Averaging out Inhomogeneous Newtonian Cosmologies: III. The Averaged Navier-Stokes-Poisson Equations

TL;DR

This paper develops a rigorous framework for averaging the Navier-Stokes-Poisson equations in Newtonian cosmology, addressing the mathematical properties of averages and deriving the full averaged system for cosmological fluid dynamics.

Contribution

It introduces a detailed formulation of averaging procedures for cosmological fluid fields and derives the complete averaged Navier-Stokes-Poisson equations in terms of fluid kinematic quantities.

Findings

Averaging procedures require consistent measurement device parameters.

Derived formulae for averaging derivatives of fluid fields.

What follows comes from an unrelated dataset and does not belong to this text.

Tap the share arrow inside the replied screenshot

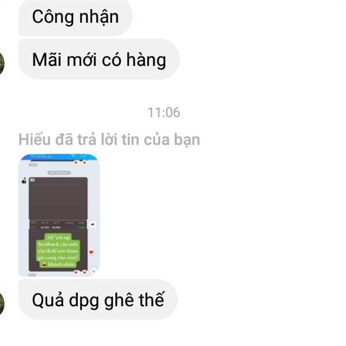pyautogui.click(x=92, y=224)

Established the full system of averaged equations for cosmological fluids.

Abstract

The basic concepts and hypotheses of Newtonian Cosmology necessary for a consistent treatment of the averaged cosmological dynamics are formulated and discussed in details. The space-time, space, time and ensemble averages for the cosmological fluid fields are defined and analyzed with a special attention paid to their analytic properties. It is shown that all averaging procedures require an arrangement for a standard measurement device with the same measurement time interval and the same space region determined by the measurement device resolution to be prescribed to each position and each moment of time throughout a cosmological fluid configuration. The formulae for averaging out the partial derivatives of the averaged cosmological fluid fields and the main formula for averaging out the material derivatives have been proved. The full system of the averaged Navier-Stokes-Poisson equations in terms of the fluid kinematic quantities is derived.